RG: There’s a Shakespeare quote you like from “Hamlet” where Polonius is talking to his son. It’s a famous quote: “To thine own self be true.” The second part of that quote is a little less known. “Thou canst not then be false to any man.” So, at the risk of sounding cynical, what’s so important about honesty in business and life in general?

AK: It’s not cynical. That is really my top advice for my children. It’s not merely to be honest — it’s to be honest with yourself. It’s to be authentic to who you are. That’s what it means to me. To thine own self be true. 

Have a curious mind and bring in different and informed peripheral inputs as far and wide as you can, but develop your core and know who you are. It is hard for people to be efficient in exercising their best self or finding their highest aspirations, let alone realizing them, the longer they dwell in the judgment of others rather than find their own inner compass and calibrate it for what their true north looks like.

 
If you believe you can never put a price on nature, that’s just abdicating the field to self-destructive systems, and that must be corrected for us to avoid worst outcomes. 

 

RG: One of the themes in your professional life is valuing nature and figuring out how to put a price on it. 

AK: You need to put a price on it. There are those who would walk through the woods and recite the old Mastercard commercial and say, “It’s priceless.” Because spiritually it is. It has its own intrinsic value. Of course it’s priceless. It’s sacred. But we live in a world where trading systems have organically sprung up from our societies. The magnitude of the challenges we face environmentally mean that you can’t live under the mythology that nature is priceless, because people put a price on it every day. They put a price on it for lumber. They put a price on it for mining; they put a price on it for oil and gas. We do things that exploit and extract from our environment every day and put a price on it with incredible efficiency. So what I would really like to have is a system change where we internalize the value of nature, where we understand the cost and opportunity cost of depleting it, and we account for it on the ledgers of our companies and our societies. The price, the cost and value of nature should always be worth more thriving and alive than unhealthy and dead. If you believe you can never put a price on nature, that’s just abdicating the field to self-destructive systems, and that must be corrected for us to avoid worst outcomes. 

RG: Let’s go back to the Moroccan wind farm. Your mother is from Casablanca. Was she Moroccan or was she part of a diaspora that was moving through Morocco? 

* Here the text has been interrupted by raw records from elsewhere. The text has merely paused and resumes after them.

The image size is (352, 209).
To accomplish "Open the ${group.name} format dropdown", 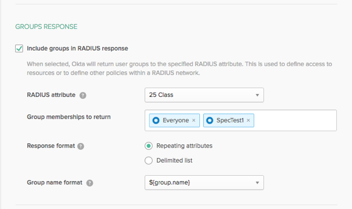I will [204, 183].
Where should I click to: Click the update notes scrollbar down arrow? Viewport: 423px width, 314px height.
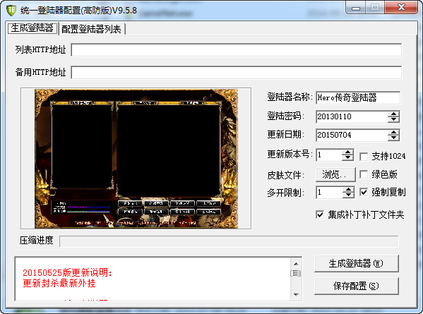pos(296,294)
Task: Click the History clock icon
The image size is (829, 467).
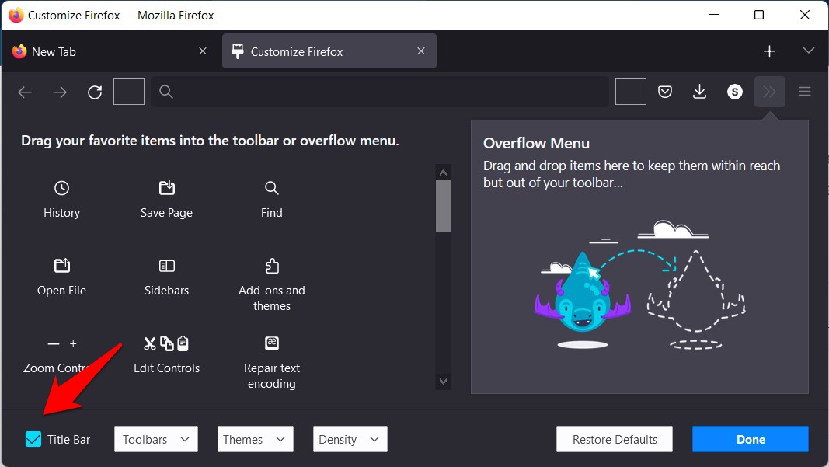Action: coord(61,188)
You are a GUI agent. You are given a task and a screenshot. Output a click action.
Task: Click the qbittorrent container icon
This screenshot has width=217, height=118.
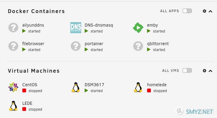coord(138,46)
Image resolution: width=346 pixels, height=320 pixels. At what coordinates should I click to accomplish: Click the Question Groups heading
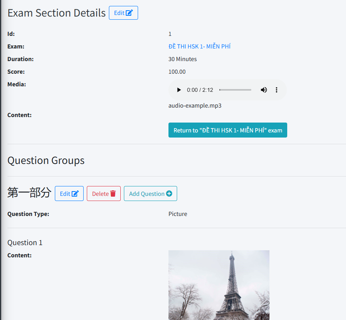(x=46, y=160)
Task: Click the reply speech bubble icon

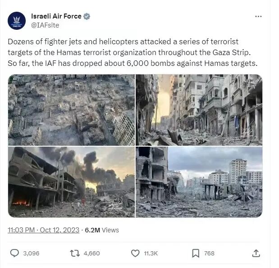Action: pos(14,253)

AK: She would absolutely consider herself Moroccan. My mother always kept a picture of the king of Morocco in our house. As a kid, I found it embarrassing to explain. It was already enough my mother would speak in French in front of my elementary school friends … but my mother lived in Casablanca at the time that the Vichy French and the Nazi collaborators were occupying Morocco. That was the first eight years of her life. According to my mother, when the Nazis demanded Sultan Mohammed V turn over the Jews, he replied, “We don’t have any Jews; we only have Moroccans.”

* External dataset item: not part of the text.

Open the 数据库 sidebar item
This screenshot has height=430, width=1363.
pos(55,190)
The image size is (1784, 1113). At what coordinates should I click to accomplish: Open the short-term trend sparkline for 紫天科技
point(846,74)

I’m very proud of that Moroccan heritage. And I’m even more proud of that multicultural diaspora. Not just of Jews from Iberia who were pushed out with the Inquisition, as my ancestors were, but also of Arabs who arrived in the seventh century, who lived with a significant majority Berber indigenous population. I view the Earth — both humanity and nature — as our shared treasury: It’s our endowment, and it’s up to us not to recklessly deduct more of the principal, but to try to live off the interest as good, responsible stewards and grow the inheritance for future generations.